Although these NDCG values are lower than the baseline, this is expected for several reasons:

- The cold-start datasets contain a large proportion of unselected recipes, leading to sparse positive signals.  
- More complex preference rules increase variability and reduce alignment with NDCG’s single-label relevance assumptions.  
- The models now produce more differentiated ranking behaviors across user profiles, which aligns with the intended personalization goals.

---

## Model Selection Justification

- **XGBRanker** was chosen for all models due to its effectiveness on structured tabular data, fast training time, and compatibility with large feature spaces (1000+ ingredients).  
- The **baseline model** acts as a clean control, providing an upper bound on achievable NDCG under idealized preferences.  
- The **rule-enhanced models** trade some raw NDCG performance for greater personalization fidelity, which is critical in multi-user recommendation contexts.

---

## Evaluation Methodology

- Metric: NDCG@5 and NDCG@10 on held-out cold-start samples  
- Each user model evaluated independently  
- Negative samples retained to approximate real-world recommendation class imbalance

---

## Intended Uses and Limitations

**Intended Uses**
- Multi-profile recipe recommendation  
- Studying personalization behaviors under sparse feedback  
- Cold-start scenarios for new users

**Limitations**
- Synthetic user interactions do not perfectly reflect real-world feedback  
- NDCG is not well aligned with multi-rule personalization behavior  
- User4 performance is limited by scarcity of relevant recipes

---
## Risks and Bias

The models are trained on the Food.com dataset, which has known biases:
- **Regional bias**: Western and American cuisines dominate the dataset, leading to potential under-representation of other regions.
- **Popularity bias**: Highly rated or frequently interacted recipes are over-represented.
- **Cold-start leakage risk**: Although user interactions are synthetic, overlapping ingredient-parent structures between train/test may create mild information leakage, potentially inflating baseline metrics.

These biases may affect recommendation diversity and fairness across different cuisines or dietary groups.

---

## Cost and Latency

All models are based on **XGBRanker**, which runs efficiently on CPU:
- **Inference latency**: Approximately 1–5 ms per recipe for ranking (measured on a laptop CPU, single thread).
- **Training cost**: Training each user profile model on 5,000 interactions takes less than 2 minutes on CPU.

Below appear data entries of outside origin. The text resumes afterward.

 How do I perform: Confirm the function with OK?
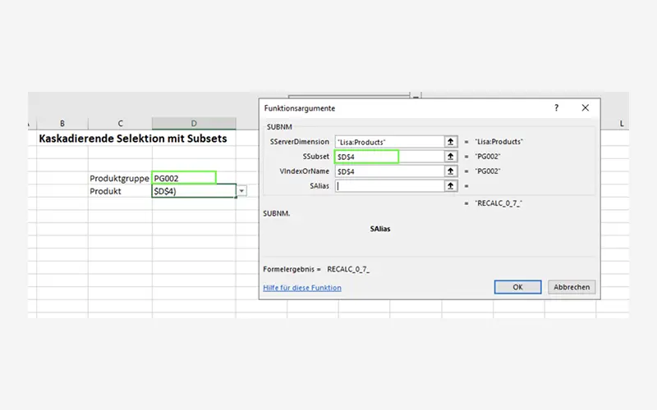[517, 287]
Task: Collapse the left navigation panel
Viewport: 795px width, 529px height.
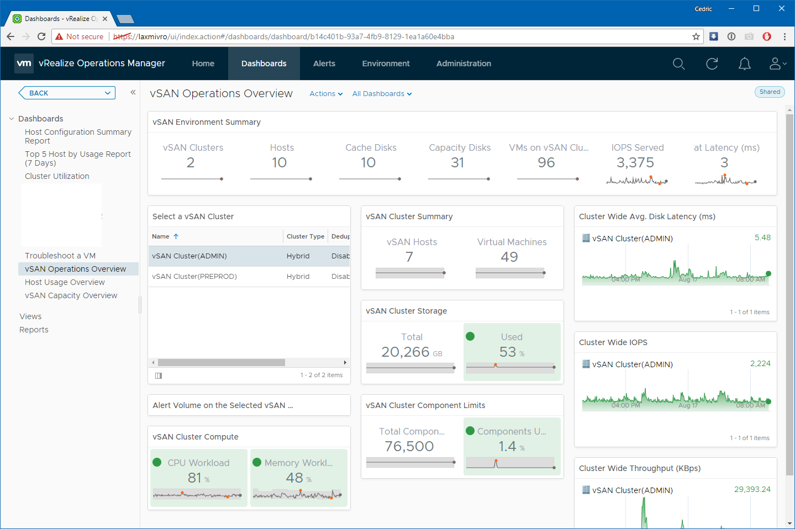Action: pyautogui.click(x=133, y=93)
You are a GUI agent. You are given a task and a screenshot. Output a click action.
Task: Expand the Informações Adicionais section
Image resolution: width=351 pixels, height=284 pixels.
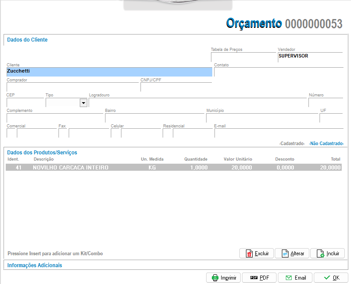[x=35, y=265]
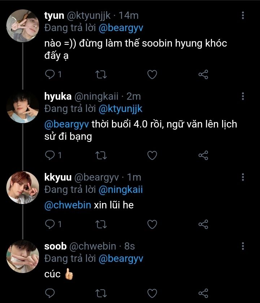Like kkyuu's "xin lũi he" tweet
This screenshot has width=260, height=303.
tap(152, 224)
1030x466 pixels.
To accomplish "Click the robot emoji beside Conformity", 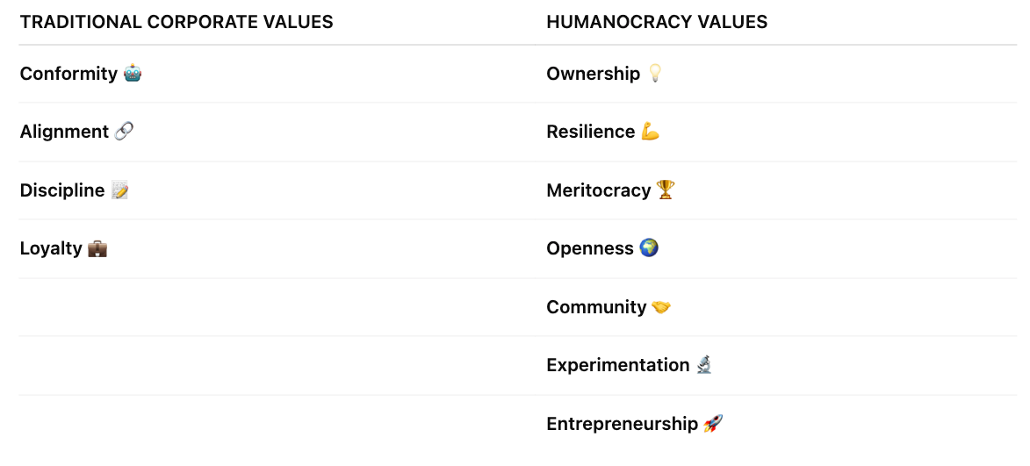I will (133, 74).
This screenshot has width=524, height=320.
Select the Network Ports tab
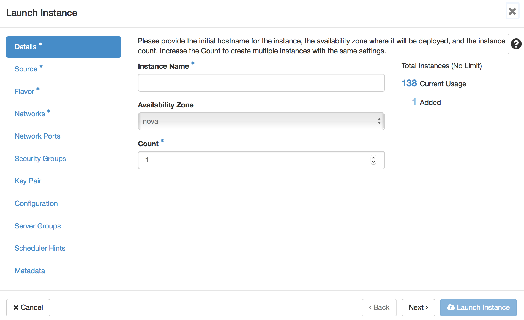point(37,136)
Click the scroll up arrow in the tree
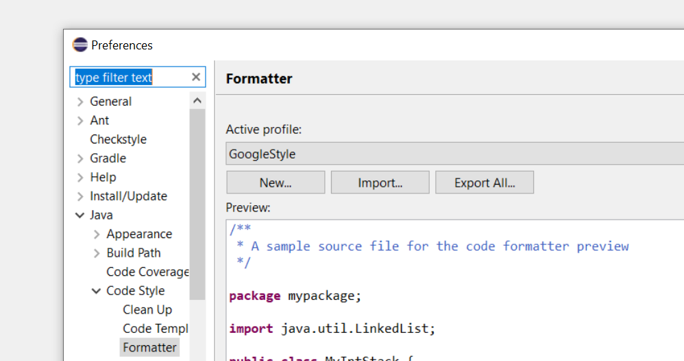 (x=197, y=101)
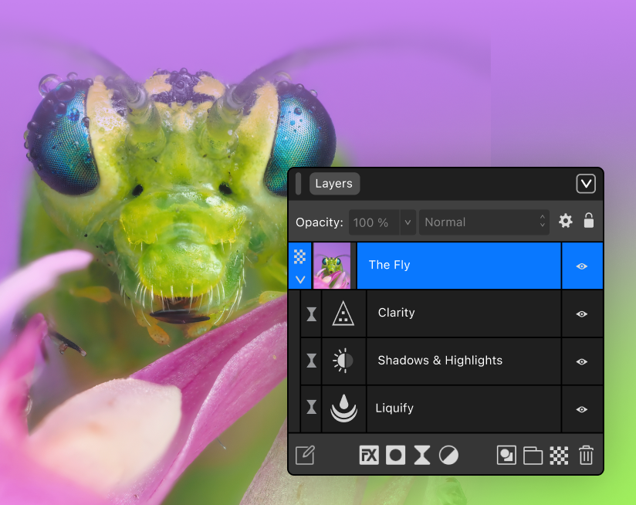Viewport: 636px width, 505px height.
Task: Select the Layers tab
Action: click(334, 184)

The approach is designed for real-time personalization in lightweight interfaces (e.g., Hugging Face Spaces).

---

## Usage Disclosure

**Intended Uses**
- Academic and educational research on personalized recommendation
- Cold-start personalization experiments
- Recipe recommendation for diverse dietary profiles

**Not Intended For**
- Medical or dietary decision-making
- Real-world deployment without additional bias mitigation
- High-stakes personalization where fairness across demographic groups is critical

---

## Citation

Tang, Xinxuan. Personalized Recipe Ranking Models. 2025.